Entrega I Diario de la Pandemia (Primera Fase)

Por Efraín Bucler

Día 1 – Lunes 16 de marzo

Por primera vez rigen algunas restricciones y las clases se suspenden. Viajo sentado, aunque desde la semana pasada ya viajaba sentado. Poca gente trabajando. Al llegar a Plaza Constitución no parece que la ciudad está atravesada por una pandemia.

En el trabajo hay problemas. Personas con los chicos en sus casas que no pueden cuidarlos porque trabajan en Salud. “La negativa de los directivos a licenciar a los compañeros con hijo en edad escolar es política”, dice un compañero en una suerte de asamblea montada en el patio, “porque si nos dan las licencias que nos corresponden los hospitales quedan vacíos y no quieren exponerse a esa realidad. Ellos los han vaciado negando las vacantes”.

La vuelta a casa transcurre como si nada, todos como si nada. Voy al mercado para aprovisionar la heladera porque al final la paranoia y la memoria de malos tiempos me terminan ganado.

Escucho: “La epidemia”, de Massacre.

Día 2 – Martes 17 de marzo

Llueve, desde anoche creo. Entre las limitaciones y el temporal hay poca gente en la parada. Subo y viajo sentado en el micro, casi solitario.

En el trabajo hay una movilización de personas inquietas.
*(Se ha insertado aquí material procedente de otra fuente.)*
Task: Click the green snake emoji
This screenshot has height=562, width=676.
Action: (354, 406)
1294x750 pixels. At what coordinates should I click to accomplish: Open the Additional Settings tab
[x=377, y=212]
Se ve que tantos videos virales e informaciones trágicas hacen mella. Anoto en el pizarrón de la cocina “El Miedo/ Pandemia/ El Temor”, como una película yanqui. Como en La Noche de la Expiación. “¡Qué mala película!”, pienso en voz alta.

En el regreso todavía hay un vestigio de realidad. Todo parece tan normal que nadie puede entrar en pánico. Todavía.
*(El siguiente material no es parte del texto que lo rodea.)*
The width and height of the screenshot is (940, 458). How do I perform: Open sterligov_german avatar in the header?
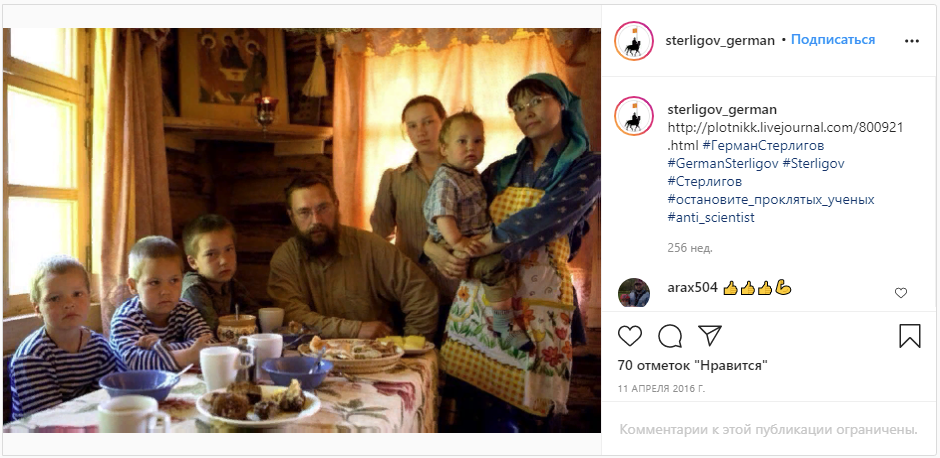[634, 41]
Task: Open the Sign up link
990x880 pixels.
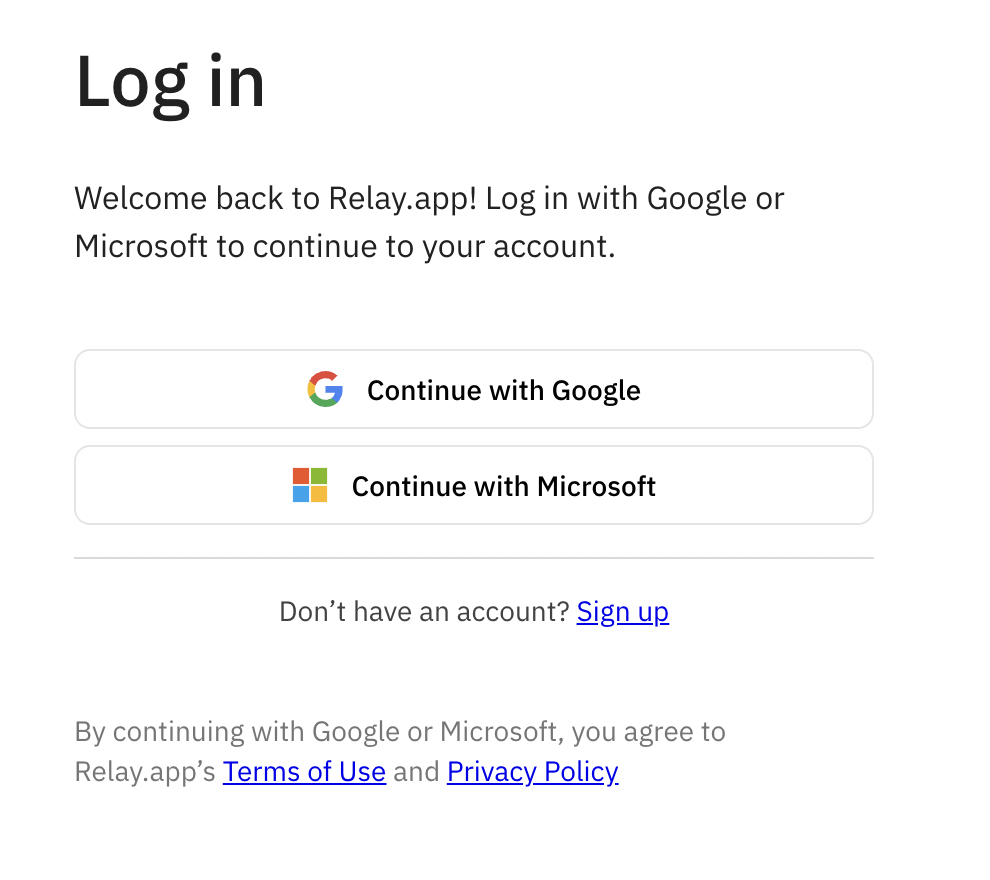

Escucho: “Panic”, de The Smiths.

Día 3 – Miércoles 18 de marzo

Lluvia. La niebla que todavía sigue y los anuncios de suspensión de eventos deportivos y espectáculos van dándole un clima a la sociedad. Sobre todo a la porteña. Yo voy para ahí, a la panza de la bestia.

Me traslado en un micro vacío en medio de una autopista todavía con muchos vehículos, bajo la lluvia. Cruzo la Plaza Constitución y el panorama se normaliza para mis retinas. Otra vez gente yendo para aquí y para allá. Es como un sábado a la mañana, para ser más preciso a la media mañana. Conozco esta parte de la ciudad en esos días. 

Llego al trabajo y pronto comenzamos a preparar el escenario mayor de los trabajadores: la asamblea. Vienen todos, los que siempre asisten, los que reniegan, los que reclaman, los que nos insultan y los que no tienen idea de por qué lo hacen.  El Decreto del Ejecutivo es lapidario: todos a sus puestos de trabajo, todos a disposición de la crisis, etc., etc., etc. “Nadie nos cuida”, reflexiona el Viejo Jáuregui. La asamblea nos autoriza a negociar con la dirección una guardia mínima para evitar posible exposición a contagios.

Nos recibe el director. Hay presiones desde afuera de la reunión. Los bombos sonando molestan, la aglutinación de gente molesta. Los directivos siempre le temen al ruido particular que tienen los reclamos conjuntos. Esa fuerza que sólo se encuentra en el punto en que las diferencias entre los de abajo quedan a un lado y enfrente queda el de arriba. Ganamos o algo parecido a eso. No yo, que tengo que seguir viniendo.

A la salida hay que hacer compras porque las noticias dicen que la gente se lleva de a cien rollos de papel higiénico. En la vuelta a casa hay algunos cambios. La distancia en la fila del colectivo, el chofer con guantes de látex me dice que tiene solo tres lugares porque tienen que viajar todos sentados y le digo que hable con los de atrás porque yo soy el primero.

Pero la tarde de compras me demuestra que para los vecinos de mi barrio no hay tal crisis. Las previsiones son pocas, más bien las que cada uno decide implementar. También hay que hacer algunas cobranzas porque, al parecer, se vienen mayores restricciones. Mejor volver a salir.

El primer caso de distanciamiento social es cuando decido no abrazar a mi sobrina porque ella sufre de los bronquios. Es la mejor manera que tengo de decirle que la quiero con nosotros. 

Vuelvo al disco anterior. Escucho: “Resurrección”, de Massacre.